By: Thomas W. Phelan, Ph.D.
All parents of teenagers are concerned about two things: the safety of their kids and their relationship with their kids. Adolescent safety is part of a big social problem, while parent-teen relationships represent a big family problem.
What’s the big social problem? Before today is over, here are a few issues parents and teens will have to deal with: 1100 teenage girls will become pregnant without wanting to, 18 people will die in auto accidents involving 15-19-year olds, and four percent of high school seniors will continue to drink daily.
What’s the family problem? At the family dinner table tonight, thousands of moms and dads will ask their 16-year-old sons the age-old question, “How was your day?” The answer will be “Fine.” “What did you do?” “Nothin’.” Mom and dad are being Snubbed. They feel rejected, hurt, and irritated, but they don’t know what to do about it. “The Snub” makes parents feel like they’re beating their heads against a brick wall.
That’s the bad news.
What’s the good news? The good news is that both problems-the family problem and the social problem-have the same solution. A solution that is described clearly in Thomas W. Phelan’s new 3rd edition of Surviving Your Adolescents: How to Manage–And Let Go Of-Your–13-18 Year Olds . According to Dr.
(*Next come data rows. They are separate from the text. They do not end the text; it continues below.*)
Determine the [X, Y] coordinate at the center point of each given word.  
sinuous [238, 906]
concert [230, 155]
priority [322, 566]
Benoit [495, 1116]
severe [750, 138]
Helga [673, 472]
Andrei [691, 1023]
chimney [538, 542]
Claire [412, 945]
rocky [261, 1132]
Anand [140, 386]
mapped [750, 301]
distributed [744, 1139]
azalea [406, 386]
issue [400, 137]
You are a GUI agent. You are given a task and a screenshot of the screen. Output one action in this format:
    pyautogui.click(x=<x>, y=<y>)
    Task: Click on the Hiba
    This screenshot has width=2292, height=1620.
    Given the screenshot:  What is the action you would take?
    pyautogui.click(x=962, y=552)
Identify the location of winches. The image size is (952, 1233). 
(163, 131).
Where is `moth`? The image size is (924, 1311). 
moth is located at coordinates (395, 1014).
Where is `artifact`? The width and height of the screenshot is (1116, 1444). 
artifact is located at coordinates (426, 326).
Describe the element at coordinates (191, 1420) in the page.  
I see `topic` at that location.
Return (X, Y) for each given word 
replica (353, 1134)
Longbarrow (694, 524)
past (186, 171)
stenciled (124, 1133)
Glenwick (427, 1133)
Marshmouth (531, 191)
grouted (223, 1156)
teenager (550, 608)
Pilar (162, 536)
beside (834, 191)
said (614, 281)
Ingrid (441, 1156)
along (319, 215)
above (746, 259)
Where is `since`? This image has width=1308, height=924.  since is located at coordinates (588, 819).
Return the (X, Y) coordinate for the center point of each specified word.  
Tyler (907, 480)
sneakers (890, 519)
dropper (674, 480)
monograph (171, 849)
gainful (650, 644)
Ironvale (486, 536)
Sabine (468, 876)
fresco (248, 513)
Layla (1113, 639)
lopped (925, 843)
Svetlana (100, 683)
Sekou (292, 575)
Phelan, when parents find the answer to the dinnertime Snub, they will also be striking a huge blow toward reducing the cumulative societal tragedies that result from teen risk-taking in the areas of driving, drugs, sex and technology.
Research has told us for years that there is a strong connection between parent/teen relationships and adolescent safety. The more open and friendly the relationship, the less likely the kids are to get hurt. A parent’s tricky job is how to stay in touch with a teenager, provide reasonable monitoring of his activities, and–at the same time–respect his ferocious desire to run his own life.
To solve this problem, Dr. Phelan offers a five-part job description to parents of teens. Parents’ ability to master the suppertime Snub starts with transforming their own attitude toward their teenagers. How? By really appreciating adolescence for what it is and by remembering what their own adolescence was like years ago. These insights will allow moms and dads to go on to comfortably establish house rules, when necessary, and will also allow them to stay in touch with the kids through strategies like listening, praise, talking about oneself and shared fun.
Imagine not only peaceful but comfortable coexistence with your teenager. Imagine feeling like you know what you’re doing as the parent of an adolescent. And imagine 25 million teens in this country who are less likely to get hurt themselves as well as less likely to hurt others.
Surviving Your Adolescents does not assume that parents of teens have infinite amounts of time, energy, skill or patience. But neither are they alone nor powerless. Dr. Phelan is happy to show parents the do’s and don’ts of living with teens today.
ABOUT THE AUTHOR:
Thomas W. Phelan, Ph.D. is an internationally renowned expert and lecturer on child discipline and Attention Deficit Disorder. He is best known as the author of 1-2-3 Magic: Effective Discipline for Children 2-12 which has sold more than 1,300,000 copies! It is also available as an audiobook and DVD. He has also authored six other books (most are also available as audio books & DVDs, both in English and Spanish) and countless articles.
Dr. Phelan is a member of the American Psychological Association and the Illinois Psychological Association. He received his Doctorate from Loyola University in 1970 after completing his internship at the Loyola Child Guidance Center. He is the founder and past president of the Illinois Association for Hyperactivity and Attention Deficit Disorder (IAHADD), a support group for parents of ADD children. He has also served on the boards of directors for both ADDA and CHADD, two national organizations for the parents of children with ADD.
He and his wife of 40 years raised two children and experienced first-hand many of the problems he now helps parents tackle. “My goal is to help parents avoid some of the turmoil we experienced, and which I hear about from other parents every day,” comments Phelan. “With some basic understanding of what makes children and teenagers tick-and a ton of patience-parenthood can provide some of life’s greatest rewards.”